By using STM32 as the system’s core, InTechHouse achieved efficient data management, deterministic operation, and stable time control for precision tasks. Meanwhile, the ESP32, with its dual core processor, was utilized where wireless connectivity was required—for handling cloud communication, TCP/IP and MQTT protocols, and OTA updates.

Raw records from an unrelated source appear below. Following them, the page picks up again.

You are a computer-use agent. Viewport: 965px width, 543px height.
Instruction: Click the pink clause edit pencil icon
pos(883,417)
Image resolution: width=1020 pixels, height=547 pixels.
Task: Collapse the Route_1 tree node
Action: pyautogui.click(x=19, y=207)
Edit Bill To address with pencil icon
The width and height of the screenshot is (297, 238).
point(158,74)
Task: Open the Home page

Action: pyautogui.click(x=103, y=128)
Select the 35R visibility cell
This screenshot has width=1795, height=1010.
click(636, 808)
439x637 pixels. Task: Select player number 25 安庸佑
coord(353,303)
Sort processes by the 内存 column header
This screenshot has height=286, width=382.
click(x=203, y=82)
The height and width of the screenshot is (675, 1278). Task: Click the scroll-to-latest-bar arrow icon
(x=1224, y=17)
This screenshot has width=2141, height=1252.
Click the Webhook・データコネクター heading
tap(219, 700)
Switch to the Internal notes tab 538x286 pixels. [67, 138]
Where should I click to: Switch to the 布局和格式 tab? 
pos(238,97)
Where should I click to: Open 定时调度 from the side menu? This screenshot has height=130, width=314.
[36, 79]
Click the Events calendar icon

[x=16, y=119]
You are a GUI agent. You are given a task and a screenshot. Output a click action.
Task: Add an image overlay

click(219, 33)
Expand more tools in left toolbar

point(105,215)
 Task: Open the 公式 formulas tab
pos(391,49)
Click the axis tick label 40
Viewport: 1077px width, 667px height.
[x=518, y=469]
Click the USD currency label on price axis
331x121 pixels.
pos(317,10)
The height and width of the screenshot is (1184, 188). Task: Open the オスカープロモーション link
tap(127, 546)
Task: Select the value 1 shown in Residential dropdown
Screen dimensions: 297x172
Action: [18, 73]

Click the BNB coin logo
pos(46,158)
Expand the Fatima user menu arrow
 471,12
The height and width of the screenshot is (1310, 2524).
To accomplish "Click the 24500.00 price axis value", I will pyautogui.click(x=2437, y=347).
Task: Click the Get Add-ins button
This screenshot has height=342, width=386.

As a result, the project combined the strengths of both platforms: STM32 for reliability, precision, and energy efficiency, and ESP32 for rapid network integration and flexible feature expansion. This hybrid approach proved effective in a system that required both stable data processing, remote communication, and various other supplementary features with easy maintenance included.
More about this case you can read here:
There is no one-size-fits-all answer to the question: “Which microcontroller is better?” Both STM32 and ESP32 have earned their place in the IoT ecosystem. Not as competitors, but as complementary tools tailored to different project needs. In practice, hybrid approaches are becoming increasingly common, where both chips coexist, each handling tasks best suited to its strengths. This strategy offers greater flexibility and allows system architecture to adapt to evolving requirements while keeping development costs combined.
If you’re looking for a partner who not only understands technology but truly understands your business needs, InTechHouse is the right choice. Our team combines engineering expertise with a practical approach to embedded and IoT system design. Whether you’re building a product from scratch or navigating the development process, we’re here to help. If you’re upgrading existing hardware or need reliable support with software, hardware, or system integration, we’re ready to deliver. We provide tailor-made solutions to match your specific needs. Trust the experts and book a free consultation today.
Which microcontroller is better for rapid prototyping?
ESP32, thanks to its ease of deployment, Arduino compatibility, and wide range of available open-source libraries.
Can STM32 and ESP32 be used together in one project?
Yes, this is a common approach: STM32 serves as the main control unit, while ESP32 functions as the communication module.
What development environments are available for STM32 and ESP32?
Can I use the Arduino IDE with STM32?
Yes, Arduino support is available for selected STM32 models, but its functionality and stability are more limited compared to ESP32.
Which microcontroller is better for beginners?
ESP32 – it offers an easier learning curve thanks to Arduino IDE support, a large number of tutorials, and many ready-to-use open-source projects.